(WHAT IS ASKED) Can you continue the guide to real estate commission fees for new brokers, picking up right after its final heading?

(DOCUMENT PASSAGE)
· · · ·
A Guide To Real Estate Commission Fees For New Brokers

Source: Freepik

If you’re launching a new brokerage in 2024, you’ll face some fierce competition when it comes to recruiting your first agents. 

Real estate agents have over 142,000 brokerages in the U.S. to choose from. Many of these companies boast highly competitive commission structures, making them attractive options.

If you want to recruit top talent and retain your new agents, you need to spend time perfecting your real estate agent commission process.

To attract and retain agents, you need to ensure you:

  • Implement a competitive commission structure.
  • Always pay them the correct commission.
  • Make payments on time.

However, determining the right structure and calculating real estate agent commissions can be a complex task.

In this article, we will discuss why you should pay close attention to real estate agent commissions, how to choose the right structure, and how to streamline the process.

Why Is it Important for Brokers to Pay Attention to Agent Commissions?
· · · ·
(INFORMATION PROVIDED)
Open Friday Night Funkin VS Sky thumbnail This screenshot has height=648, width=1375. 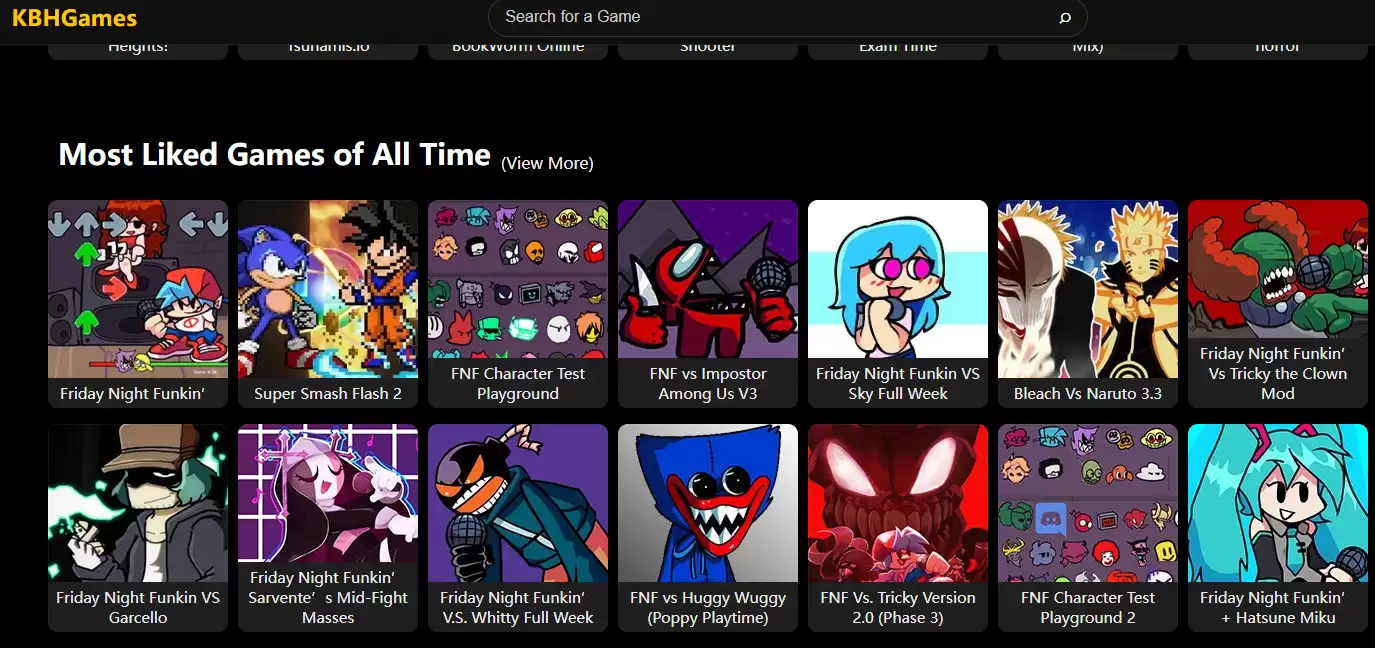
· · · ·
(RESPONSE)
Implementing a fair and transparent commission structure can benefit your new brokerage in several ways:

➡️ Attract new talent

If you’re looking to recruit new agents, providing competitive commission structures can help you stand out in a highly competitive real estate industry. 

Finding the right structure will help you attract experienced agents who can make positive contributions to your new brokerage.

➡️ Motivation and performance

For many real estate agents, commission is their only source of income. And even if this isn’t the case, paying agents their commissions correctly and on time is still important.

Properly compensating agents boosts their motivation, leading to higher productivity and more closed deals.

➡️ Staff retention

If you want to retain your new real estate agents and earn their loyalty, real estate commissions should be calculated accurately and paid on time.

Also, if you offer competitive commission structures—which we will discuss later in this article—your agents are more likely to stay with your brokerage for longer.

This reduces staff turnover and helps to build a stable and high-performing team.

➡️ Satisfied employees

Keeping your agents happy will help them perform at their best and secure more deals. 

Paying them the correct commission helps maintain agent satisfaction and creates a healthy work culture within your new brokerage.

➡️ Increased collaboration

If you use a team split commission structure, for example, you can enhance collaboration across departments within your brokerage. 

When teams are confident they’ll receive the appropriate commission, they tend to be more collaborative.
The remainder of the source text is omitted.